Of course, this wouldn't be the first time that Apple inked a deal with another brand. There was the Motorola ROKR, vaunted as an "iPod Phone", but being merely a generic Motorola phone which could connect to iTunes, and on top of that being artificially restricted to 100 songs, as Apple didn't want it cannibalising their iPod market. Needless to say, it got all the success it deserved and died quietly.
(via Gizmodo) ¶ [no comments]
2006/4/9
Wired has a photo gallery of obsessive Apple fans; that's Apple, the computer company. It seems that there are people who would do all sorts of things to demonstrate their loyalty, from having the Apple logo tattooed on themselves or shaved into their heads to genuflecting in worship outside the Apple headquarters and dressing up as iPods on Halloween. There's even someone planning a nude calendar of fans posing with their Macs, in black and white with the only colour being inside the sacred machines' screens. Dell and Microsoft couldn't buy loyalty like that.
2006/1/23
Another casualty of Apple's move to Intel: FireWire 800. Apparently Intel's chipsets don't support it, so the new Macs don't either, and that massive FW800 hard disk you bought at a premium suddenly doesn't look quite so futureproof. Perhaps FW800 will reemerge when Intel pull their finger out and revamp their chip sets, or perhaps it has officially been declared stillborn, with the future of Apple's hardware platforms to be decided at WinHEC conferences from now on, along with all the other PC manufacturers.
(via /.) ¶ [3 comments]
2006/1/13
Apparently another casualty of Apple's move to Intel is OpenFirmware; the standardised, portable, FORTH-based firmware used on PowerPC Macs has been replaced by Intel's proprietary, architecture-specific EFI (originally designed for the next generation of Windows machines). Which further locks Apple into one vendor (unless, of course, they further redesign their platform), and relegates OpenFirmware to the graveyard of cool technologies, alongside the likes of NeWS, Open Look, and numerous non-PC architectures.

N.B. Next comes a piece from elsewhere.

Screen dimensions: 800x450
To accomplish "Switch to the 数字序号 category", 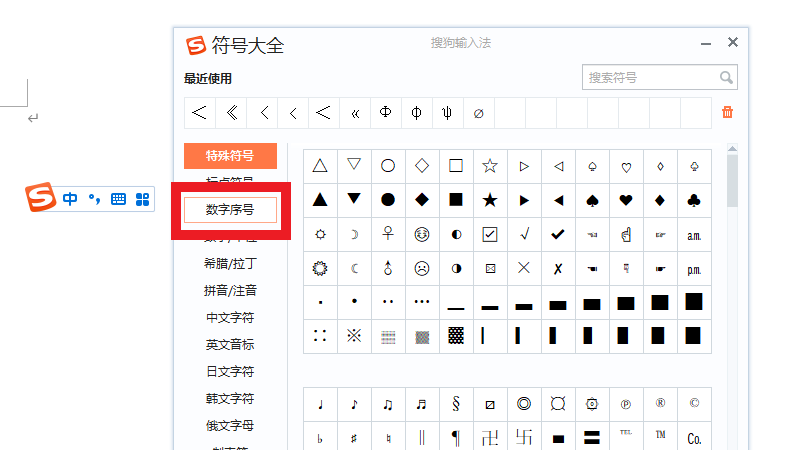I will pos(230,209).
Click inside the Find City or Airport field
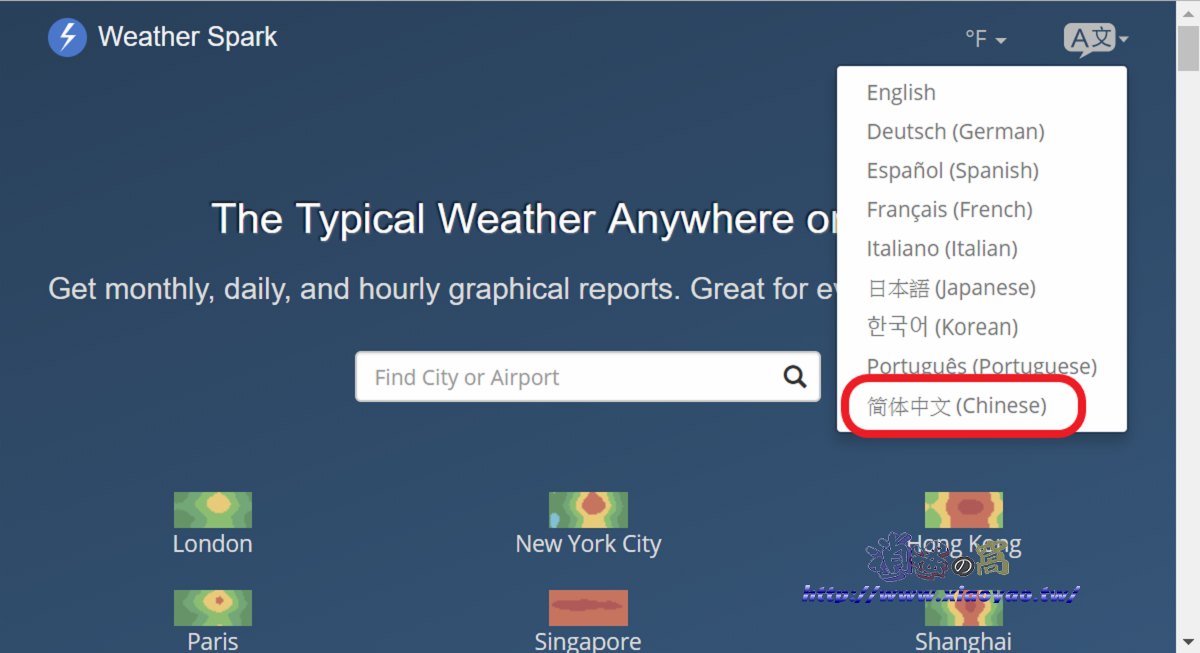Viewport: 1200px width, 653px height. point(550,377)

And it's increasingly looking like the main architectural difference between the new Intel-based Macs and, say, Dells or Sony Vaios, could be the key in the DRM chip which authenticates it as an Apple, allowing MacOS X to run on it.
(via /.) ¶ [3 comments]
2006/1/12
As Apple starts looking more and more like another PC company (or, more precisely, a MP3 player company with a sideline in prestige PCs and software), it emerges that Apple almost merged with Sun three times. One of these mergers was an attempted acquisition of Apple by Sun. Apart from this, the two companies had abortive talks about a number of proposals, including sharing a user interface (so perhaps we could have seen Solaris with a MacOS Classic interface) and the SPARC architecture.
It would have been interesting to see what would have happened if any of these ventures had been successful. I don't know whether SPARC chips make better laptop processors than PowerPCs, but if they do, then perhaps we wouldn't be seeing Apple capitulating to the x86 monoculture*. On the other hand, if Apple had Solaris offered to them, they may not have bothered buying NeXT, and OSX may be based on a less exotic strain of UNIX.
* not that that's entirely a bad thing; perhaps, once Intel Macs are commonplace, smart hackers will figure out ways of shoehorning Windows code (such as, say, the numerous free VST plugins that never make it to OSX) into running on one. But I digress.